Many pseudo critical thinking approaches present all judgments as falling into two exclusive and exhaustive categories: fact and opinion. Actually, the kind of judgment most important to educated people and the kind we most want to foster falls into a third, very important, and now almost totally ignored category, that of reasoned judgment. A judge in a court of law is expected to engage in reasoned judgment; that is, the judge is expected not only to render a judgment, but also to base that judgment on sound, relevant evidence and valid legal reasoning. A judge is not expected to base his judgments on his subjective preferences, on his personal opinions, as such. You might put it this way, judgment based on sound reasoning goes beyond, and is never to be equated with, fact alone or mere opinion alone.

Facts are typically used in reasoning, but good reasoning does more than state facts. Furthermore, a position that is well-reasoned is not to be described as simply “opinion.” Of course, we sometimes call the judge’s verdict an “opinion,” but we not only expect, we demand that it be based on relevant and sound reasoning.

Here’s a somewhat different way to put this same point. It is essential when thinking critically to clearly distinguish three different kinds of questions: 1) those with one right answer (factual questions fall into this category), 2) those with better or worse answers (well-reasoned or poorly reasoned answers), and 3) those with as many answers as there are different human preferences (a category in which mere opinion does rule).

   When questions that require better or worse answers are treated as matters of opinion, pseudo-critical thinking occurs.

Here are examples of the three types: 1) What is the boiling point of lead? 2) How can we best address the most basic and significant economic problems of the nation today? and 3) Which would you prefer, a vacation in the mountains or one at the seashore?
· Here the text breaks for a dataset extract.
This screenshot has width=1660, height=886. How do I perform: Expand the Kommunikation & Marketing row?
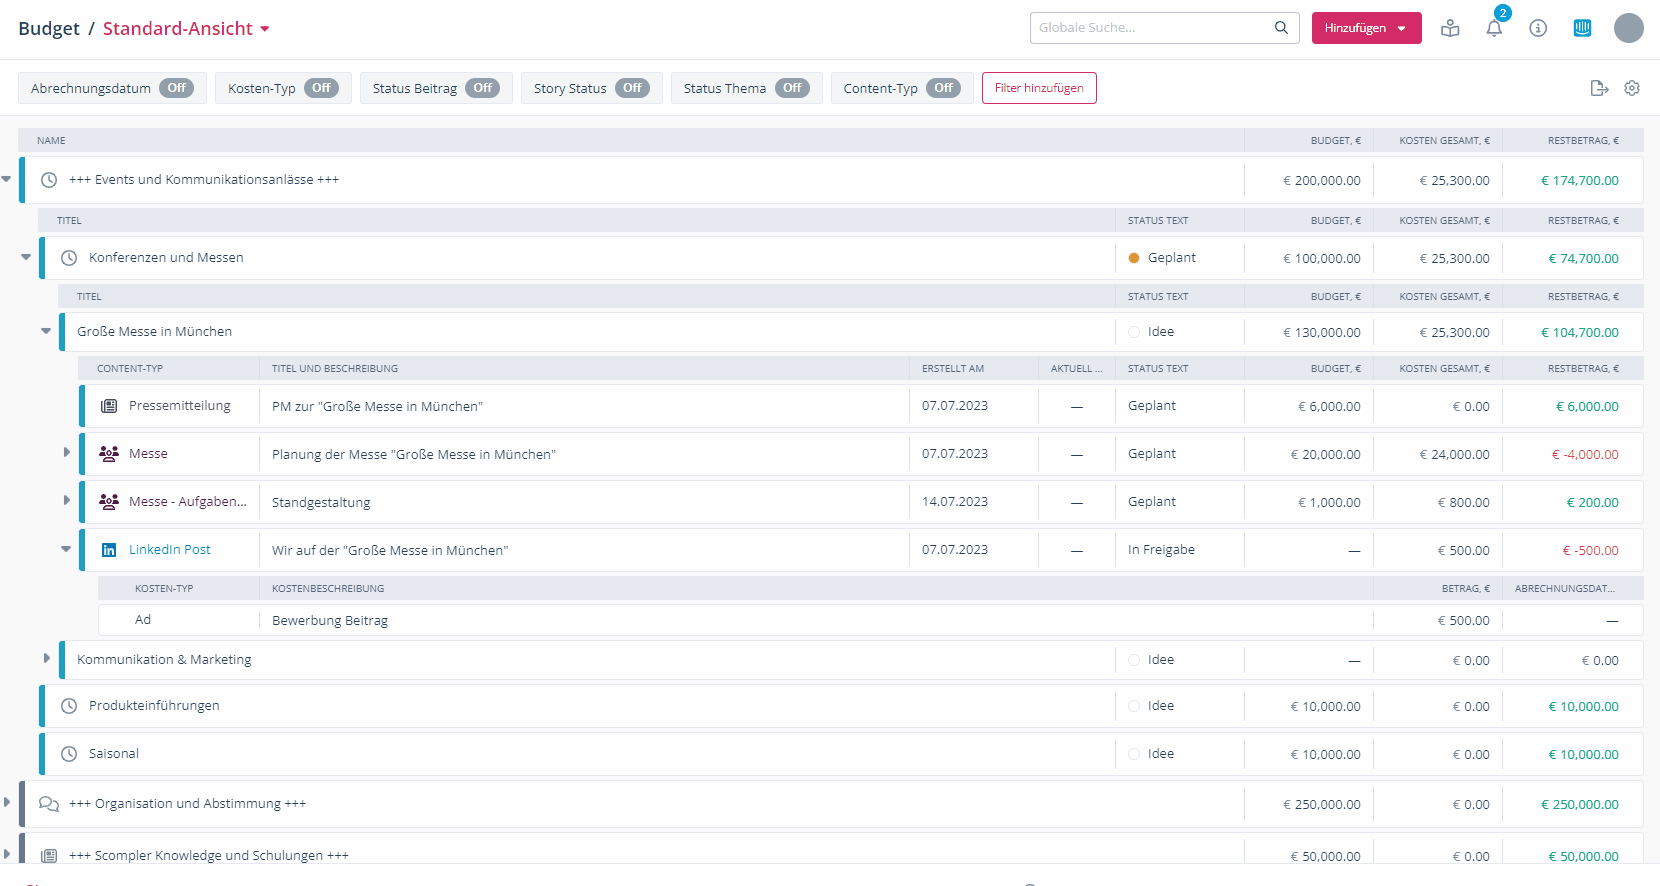coord(46,659)
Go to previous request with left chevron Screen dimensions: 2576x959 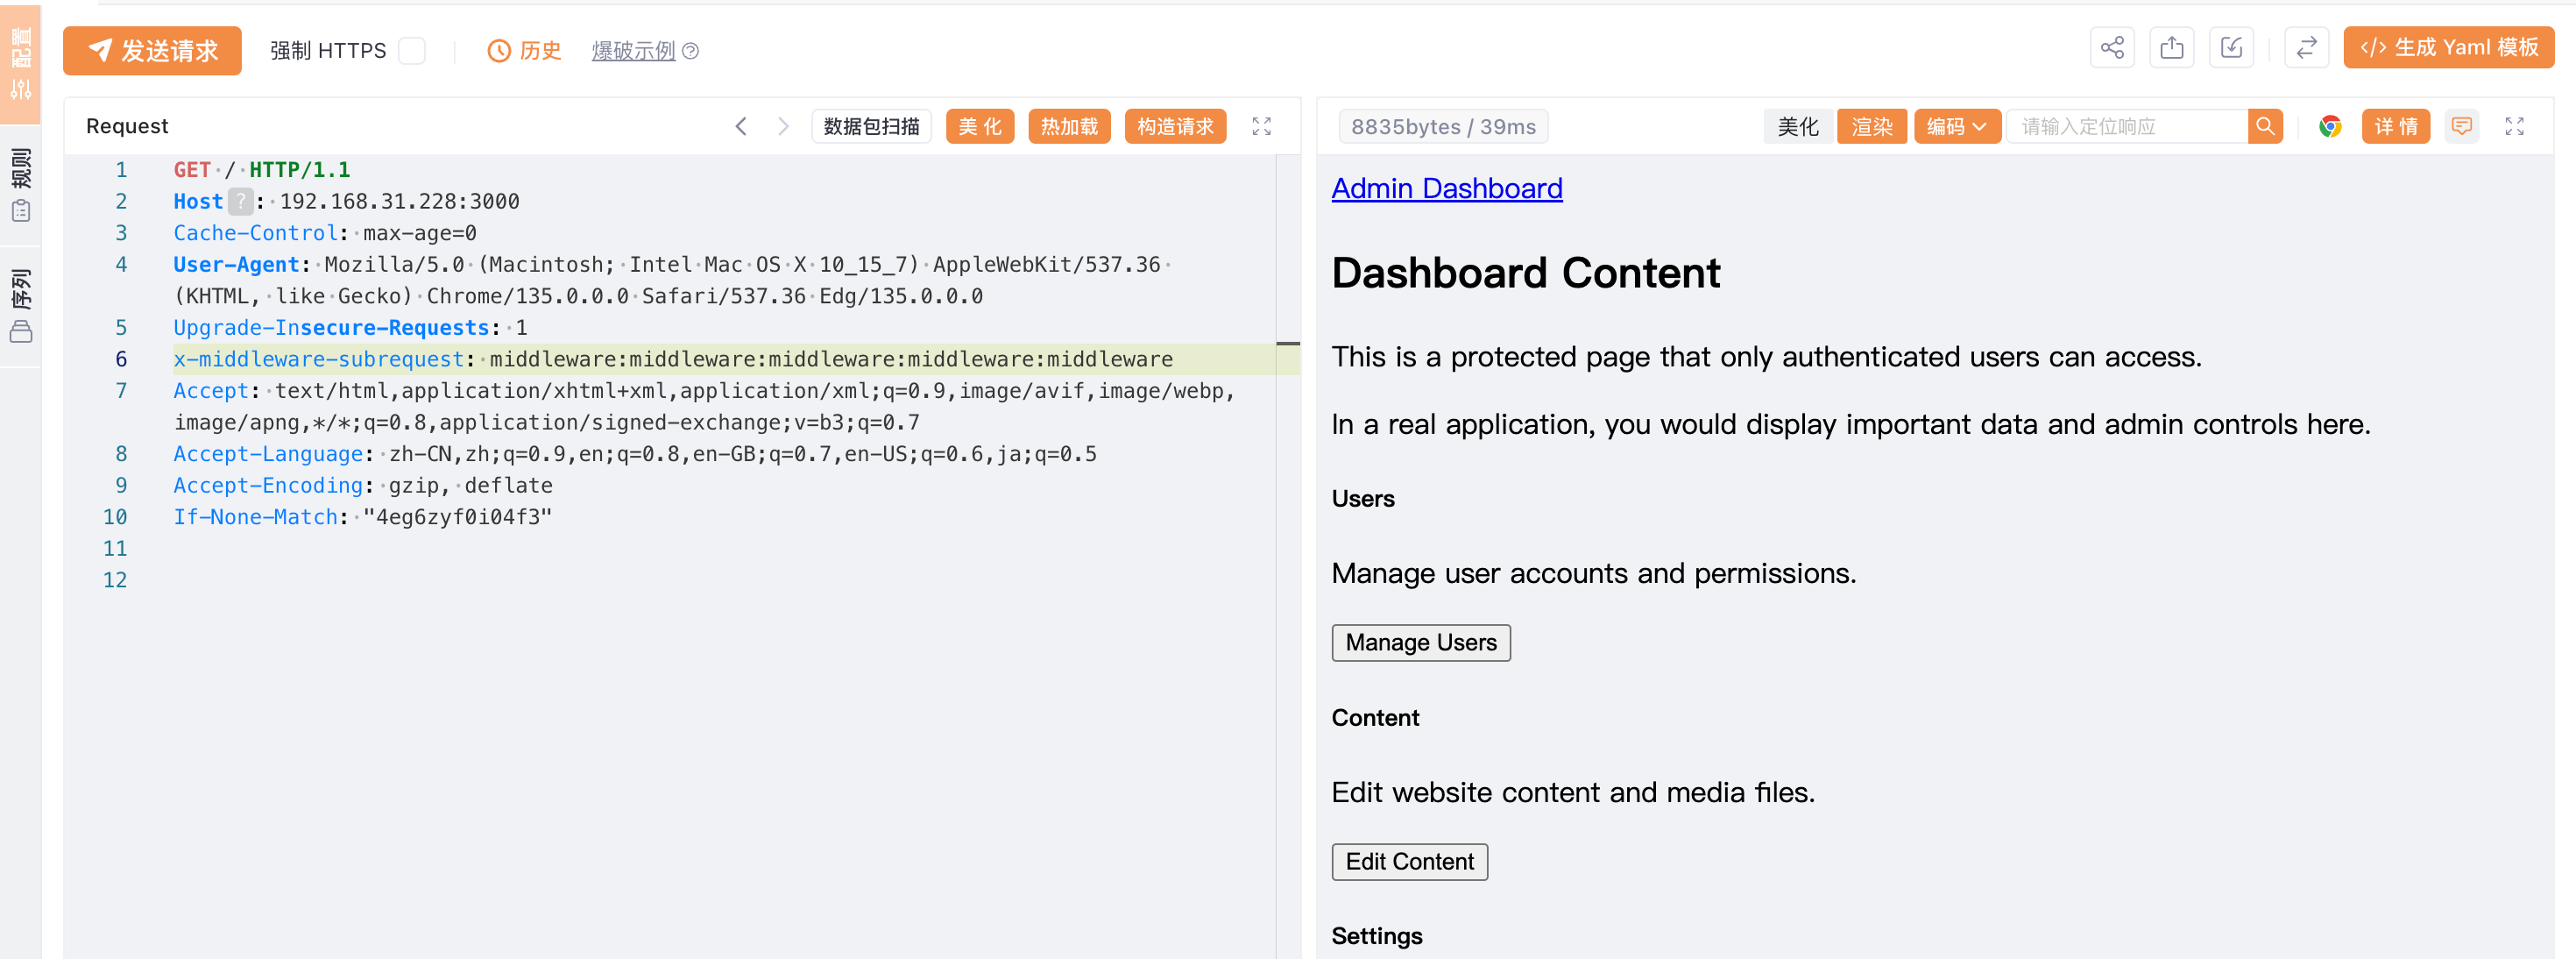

Only the third kind of question is a matter of sheer opinion. The second kind is a matter of reasoned judgment — we can rationally evaluate answers to the question (using universal intellectual standards such as clarity, depth, consistency and so forth).

When questions that require better or worse answers are treated as matters of opinion, pseudo critical thinking occurs. Students come, then, to uncritically assume that everyone’s “opinion” is of equal value. Their capacity to appreciate the importance of intellectual standards diminishes, and we can expect to hear questions such as these: What if I don’t like these standards? Why shouldn’t I use my own standards? Don’t I have a right to my own opinion? What if I’m just an emotional person? What if I like to follow my intuition? What if I don’t believe in being “rational?” They then fail to see the difference between offering legitimate reasons and evidence in support of a view and simply asserting the view as true. The failure to teach students to recognize, value, and respect good reasoning is one of the most significant failings of education today.



Recall Confused With Knowledge

A second common confusion which leads directly to pseudo critical thinking is recall confused with knowledge. As I suggested above this confusion is deeply embedded in the minds of many “educators.” It results from the fact that most instruction involves didactic lectures and most testing relies fundamentally on recall. Educators confuse students recalling what was said in the lecture with knowing the how and the why behind what was said. For example, a teacher might give you information, some of which is true and some of which is not, and you may not know which is which. Another way to see this point is to figure out why we don't think of parrots as gaining any knowledge when they learn to repeat words. Tape recorders get no credit for knowledge either. Do you see the point?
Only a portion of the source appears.